After her attorney asked about the attorney fees that Susan had agreed would be paid, she decided to take the matter into her own hands and sent a letter to the temporary successor trustee making several demands. Susan’s demand letter led to more litigation, and the temporary successor trustee eventually filed a petition for instructions with the trial court.
After a hearing, the trial court issued a detailed order finding Susan had violated the settlement agreement and the agreed order and had consistently acted in bad faith in challenging trust expenditures and administration.
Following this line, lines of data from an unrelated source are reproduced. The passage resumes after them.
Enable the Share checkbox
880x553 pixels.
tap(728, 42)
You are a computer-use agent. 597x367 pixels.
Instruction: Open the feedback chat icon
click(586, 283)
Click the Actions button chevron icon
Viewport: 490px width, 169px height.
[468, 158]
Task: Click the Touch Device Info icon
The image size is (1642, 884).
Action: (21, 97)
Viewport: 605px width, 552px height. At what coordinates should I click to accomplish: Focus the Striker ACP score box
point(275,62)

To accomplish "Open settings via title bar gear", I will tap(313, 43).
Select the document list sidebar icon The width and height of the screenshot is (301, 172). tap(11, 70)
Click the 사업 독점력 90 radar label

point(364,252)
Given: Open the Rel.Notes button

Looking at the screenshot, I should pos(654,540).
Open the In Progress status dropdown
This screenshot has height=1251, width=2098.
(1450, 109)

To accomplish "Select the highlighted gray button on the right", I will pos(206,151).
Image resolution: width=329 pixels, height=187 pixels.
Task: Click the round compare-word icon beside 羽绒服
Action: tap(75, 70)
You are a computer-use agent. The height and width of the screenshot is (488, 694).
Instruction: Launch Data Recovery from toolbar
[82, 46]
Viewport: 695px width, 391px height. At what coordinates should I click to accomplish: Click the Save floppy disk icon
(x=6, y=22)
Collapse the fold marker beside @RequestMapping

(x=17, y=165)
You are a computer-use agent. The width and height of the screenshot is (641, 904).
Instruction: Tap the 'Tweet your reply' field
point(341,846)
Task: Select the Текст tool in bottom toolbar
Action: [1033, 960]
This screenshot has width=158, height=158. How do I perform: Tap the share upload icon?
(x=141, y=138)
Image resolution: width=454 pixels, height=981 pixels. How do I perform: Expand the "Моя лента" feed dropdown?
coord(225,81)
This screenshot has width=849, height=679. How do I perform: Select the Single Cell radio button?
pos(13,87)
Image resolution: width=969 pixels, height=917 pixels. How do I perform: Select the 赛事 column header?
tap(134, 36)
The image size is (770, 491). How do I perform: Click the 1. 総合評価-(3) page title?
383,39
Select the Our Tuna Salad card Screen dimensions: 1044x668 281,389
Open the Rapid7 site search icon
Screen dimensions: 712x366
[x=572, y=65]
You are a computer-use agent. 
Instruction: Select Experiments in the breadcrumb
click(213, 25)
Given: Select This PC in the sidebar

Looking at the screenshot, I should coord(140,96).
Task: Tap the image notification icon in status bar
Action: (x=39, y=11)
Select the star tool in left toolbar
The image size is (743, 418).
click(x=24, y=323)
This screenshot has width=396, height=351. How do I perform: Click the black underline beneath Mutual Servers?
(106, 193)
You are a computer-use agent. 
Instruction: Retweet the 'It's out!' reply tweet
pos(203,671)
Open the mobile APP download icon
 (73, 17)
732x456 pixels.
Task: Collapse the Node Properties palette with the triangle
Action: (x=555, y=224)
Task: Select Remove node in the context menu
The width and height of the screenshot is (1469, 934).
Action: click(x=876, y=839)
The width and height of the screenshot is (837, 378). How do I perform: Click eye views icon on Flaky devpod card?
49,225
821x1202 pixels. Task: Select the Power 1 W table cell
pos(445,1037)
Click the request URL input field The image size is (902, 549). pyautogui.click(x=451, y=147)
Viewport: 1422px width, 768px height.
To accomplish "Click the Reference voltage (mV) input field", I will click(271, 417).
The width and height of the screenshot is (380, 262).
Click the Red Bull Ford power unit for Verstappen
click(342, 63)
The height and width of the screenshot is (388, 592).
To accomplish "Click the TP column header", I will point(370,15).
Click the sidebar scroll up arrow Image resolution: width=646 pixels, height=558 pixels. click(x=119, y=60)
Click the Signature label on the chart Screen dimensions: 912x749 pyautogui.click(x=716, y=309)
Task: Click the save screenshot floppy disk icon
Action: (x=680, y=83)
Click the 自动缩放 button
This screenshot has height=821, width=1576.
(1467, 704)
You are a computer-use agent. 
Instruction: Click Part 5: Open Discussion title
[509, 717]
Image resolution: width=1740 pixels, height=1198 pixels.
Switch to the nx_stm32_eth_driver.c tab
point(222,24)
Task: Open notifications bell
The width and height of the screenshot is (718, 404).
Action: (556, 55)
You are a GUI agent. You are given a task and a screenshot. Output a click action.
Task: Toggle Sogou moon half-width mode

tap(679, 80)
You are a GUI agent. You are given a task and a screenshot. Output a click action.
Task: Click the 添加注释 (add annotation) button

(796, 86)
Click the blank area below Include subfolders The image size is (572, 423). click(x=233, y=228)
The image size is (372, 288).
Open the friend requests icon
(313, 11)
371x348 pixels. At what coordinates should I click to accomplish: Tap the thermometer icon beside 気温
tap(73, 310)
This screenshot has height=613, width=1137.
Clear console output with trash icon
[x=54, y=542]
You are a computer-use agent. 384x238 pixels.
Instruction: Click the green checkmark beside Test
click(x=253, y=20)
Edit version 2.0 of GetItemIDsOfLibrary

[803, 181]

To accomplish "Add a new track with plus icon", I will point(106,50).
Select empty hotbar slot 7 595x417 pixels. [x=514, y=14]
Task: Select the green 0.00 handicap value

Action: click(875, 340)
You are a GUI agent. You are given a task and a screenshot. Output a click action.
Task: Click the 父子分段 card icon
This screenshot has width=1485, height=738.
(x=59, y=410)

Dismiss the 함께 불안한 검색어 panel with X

The court held that the trust had to provide Susan with periodic account statements but “shall not be required to supply (her) with any other documents or information pertaining to the Trust.”
The trial court later ordered Susan to pay attorney fees totaling $83,667.
In the instant appeal, Susan claimed the trial court improperly limited the information she can receive about the trust. Also, she claimed the trial court erroneously found she violated the settlement agreement and agreed order by seeking information to which she was not entitled.
The Court of Appeals again affirmed the trial court’s ruling and remanded for calculations.
First, the COA looked at the request for information agreement and the demand letter.
“We need not consider whether the settlement agreement’s limitations on information are still in effect because the temporary successor trustee’s interpretation of the Trust provisions effectively limits her access even if the settlement agreement does not,” Judge Leanna Weissmann wrote.
Judges further found the trial court didn’t err in finding Susan violated the agreed order by seeking information through her demand letter.
“These are frivolous claims for the reasons stated by the trial court,” Weisssman wrote. “(Susan) waived any right to such information through the Agreed Order.
“In some cases, like the court-ordered legal fees, she had already received the documents she later requested in her demand letter, agreed to their payment, and waived any right to challenge them,” the judge continued. “Susan also had no right to know anything about John’s private tax returns, as she was neither his guardian nor his protector in any sense of the word.
“As the trial court noted, through the many years of litigation, Susan has shown herself to be more of an enemy than a friend to her brother.”
The court continued to criticize Susan on her claims about attorney fees.
“As we did in Susan’s last appeal, we find that Susan’s appeal is frivolous and in bad faith,” Weismann wrote. “She entered into an agreed order and then promptly violated it by seeking information already in her possession and for which she had waived any challenge. Despite the trial court’s comprehensive judgment detailing her violation of the Agreed Order and continuing bad faith, she launched this appeal, raising only frivolous and bad-faith contentions.”
The COA remanded the case for a determination of the trust’s appellate attorney feeds to be paid by Susan. While the remand instructions only relate to Susan, the appellate court added in a footnote, “… (W)e remind Susan’s counsel, who has represented her for at least eight years, that attorneys may be personally sanctioned for pursuing groundless claims on behalf of a client.”
The case is In Re: Petition to Docket Trust of Mary Ruth Moeder Susan Moeder v. Robert W. York, Temporary Successor Trustee of the Irrevocable Trust of Mary Ruth Moeder, 21A-TR-2522.